When a building has a fire, its occupants rely upon the fire protection systems to perform successfully. However, all too often building owners are faced with the consequences of a fire system that has failed. What causes these failures? And what can be done to avoid another failure in the future? Having a suitable program of inspection, testing and maintenance (ITM) is one of the more important steps to be taken to assure the success of the fire protection system. The truth is, when an appropriate level of inspection, testing and maintenance is taking place, this activity will directly contribute to the high level of reliability expected of a fire protection system. But how does one determine just what is the “appropriate” level?
It all begins with having a proper understanding of the purpose of your ITM program. Its purpose is to discover failures of components that would prevent the fire system from operating as necessary during an emergency event. And of course, the goal is to discover and repair these failures prior to such an event. When developing a program, keep in mind that NFPA and other fire codes provide a minimum standard for ITM methods and frequencies. However, you may also want to consider other factors. For instance, a facility with increased risk or history of fires should consider more frequent intervals of testing or preventative maintenance. Also, a facility which supports mission-critical operations would require fire protection systems with a much higher degree of reliability than the average office building. Unfortunately, most building owners take a one-size-fits-all approach by allowing their decisions to be influenced only by the minimum requirements of the applicable fire code.
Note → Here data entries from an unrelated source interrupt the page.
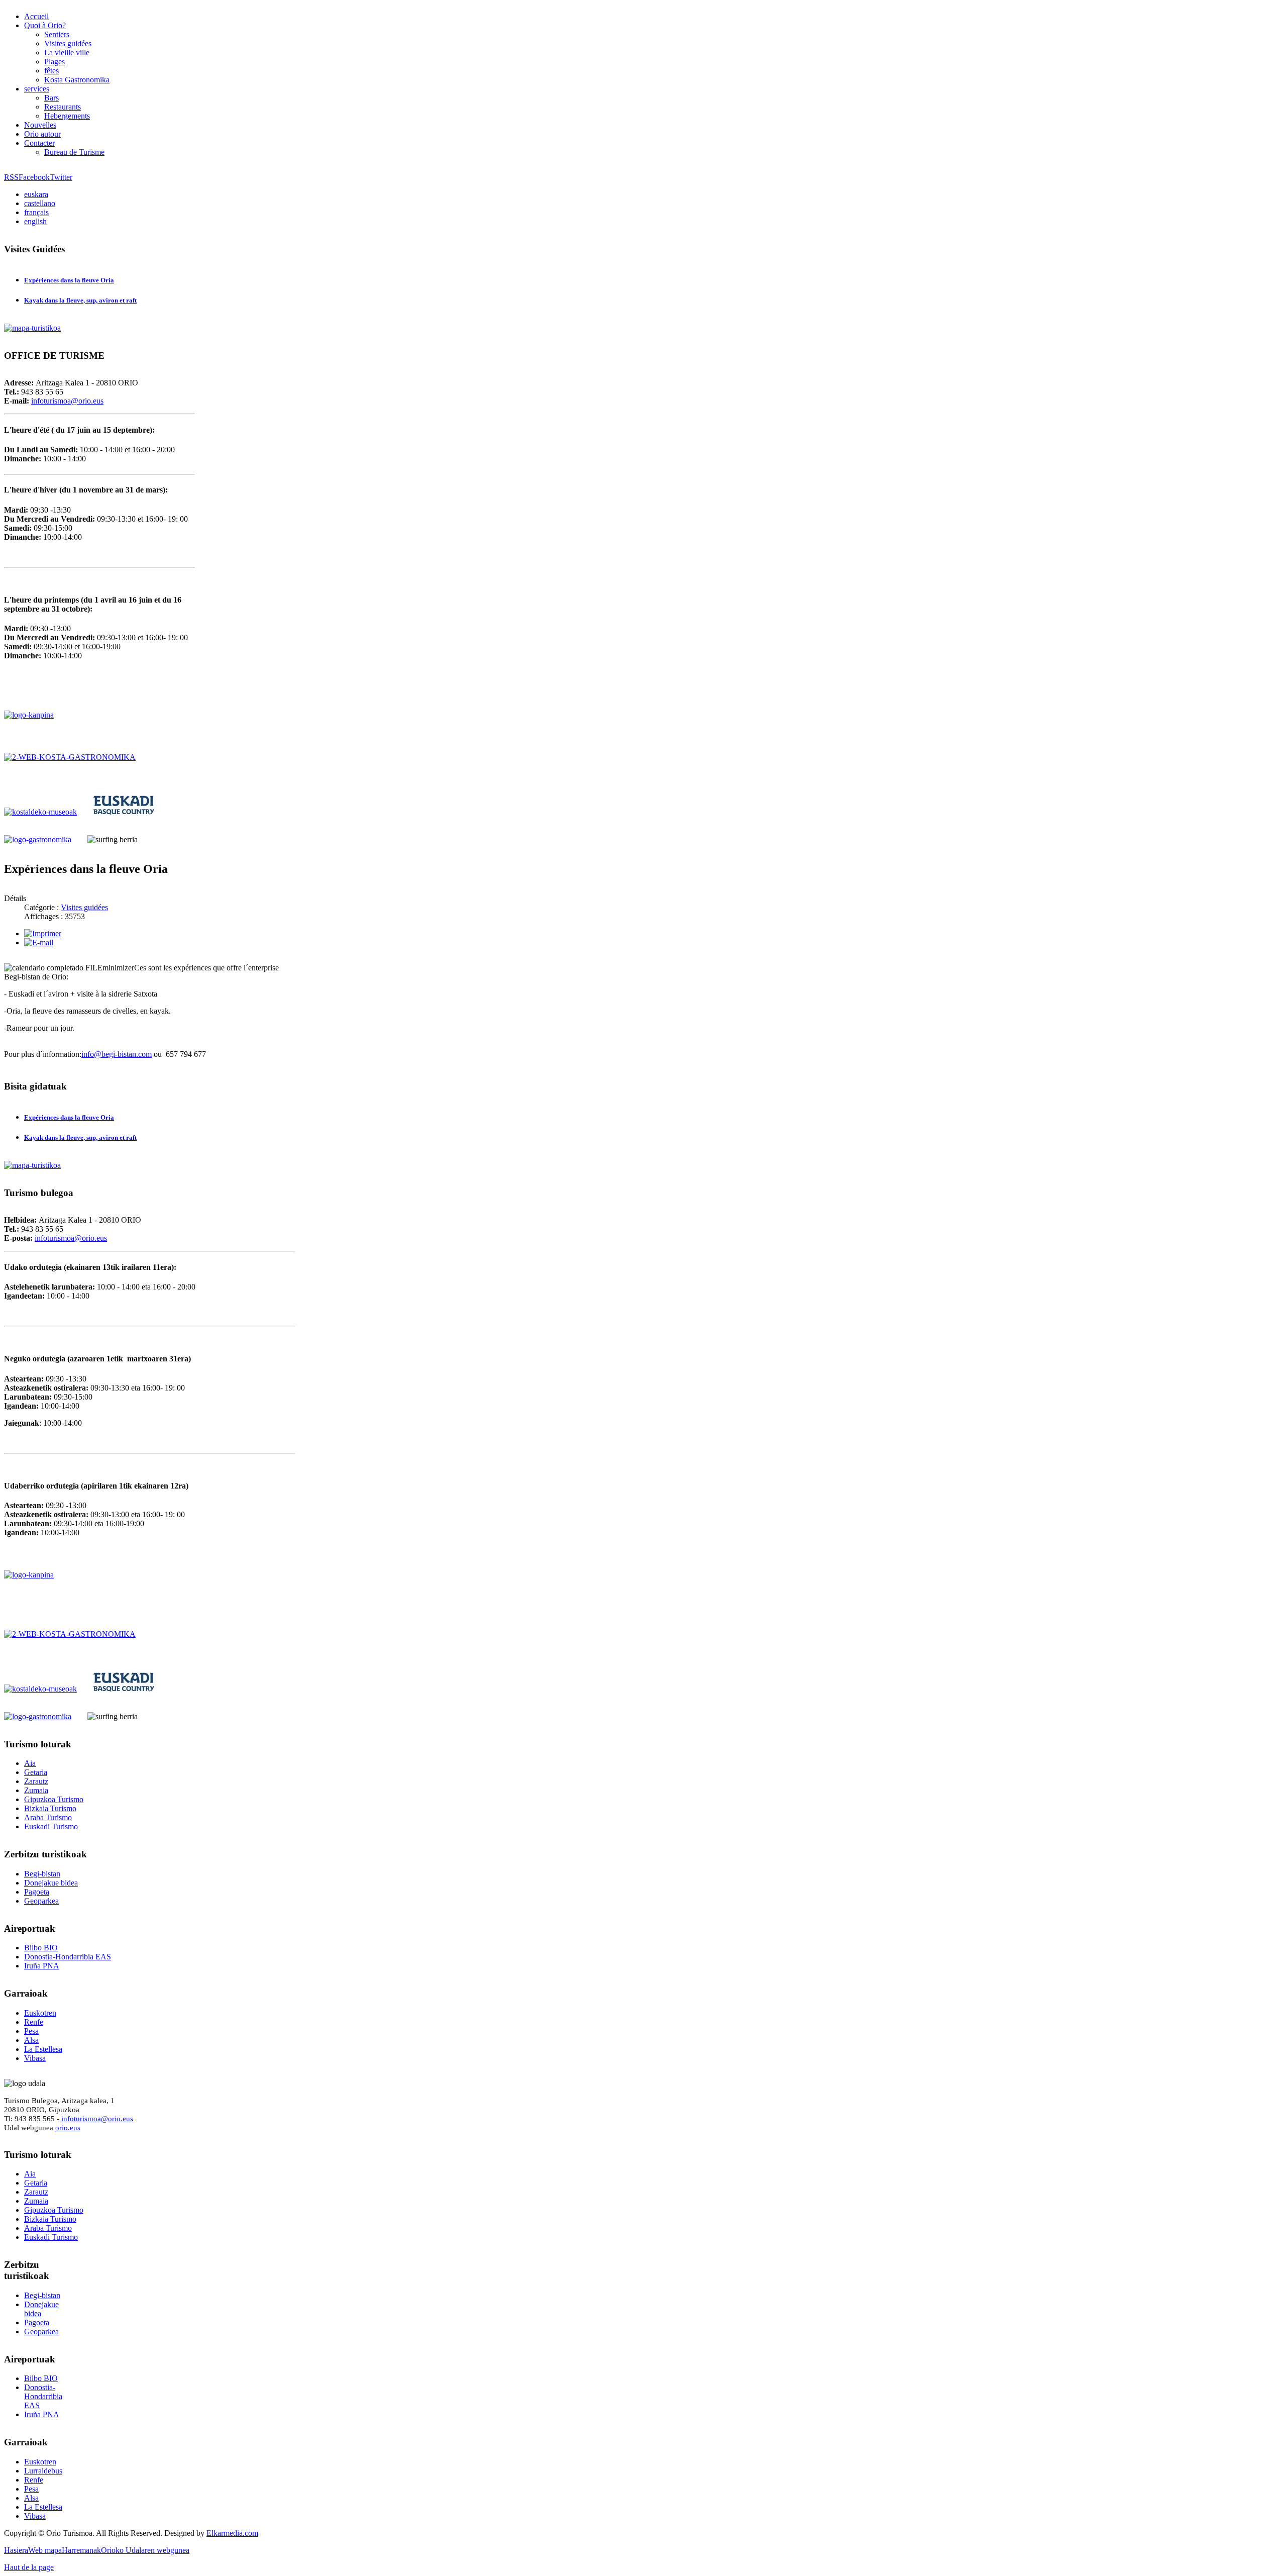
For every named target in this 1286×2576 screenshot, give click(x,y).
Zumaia (36, 1790)
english (35, 221)
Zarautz (36, 1781)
It is also important to remember that fire protection systems are the sum of many individual components, each one having the potential to fail. As you might expect, some components simply have the potential for a greater rate of failure than others. (For more on this topic, read my paper titled Inspection, Testing and Maintenance: A Window into System Reliability.) That’s why NFPA standards will prescribe a method and frequency of ITM for each individual component which is a part of the fire system. For instance, for a fire alarm system, the manual pull stations are required to be functionally tested annually, while the tamper devices supervising each sprinkler system valve must be tested semi-annually.
So, what’s the purpose of your ITM program? If it is simply to keep the Fire Marshall off your back, then you will most likely be focused on doing whatever the minimum requirements of the codes and standards. But hopefully your purpose is much greater than that and will be focused on achieving a highly reliable fire protection system, ready to respond when it is needed most.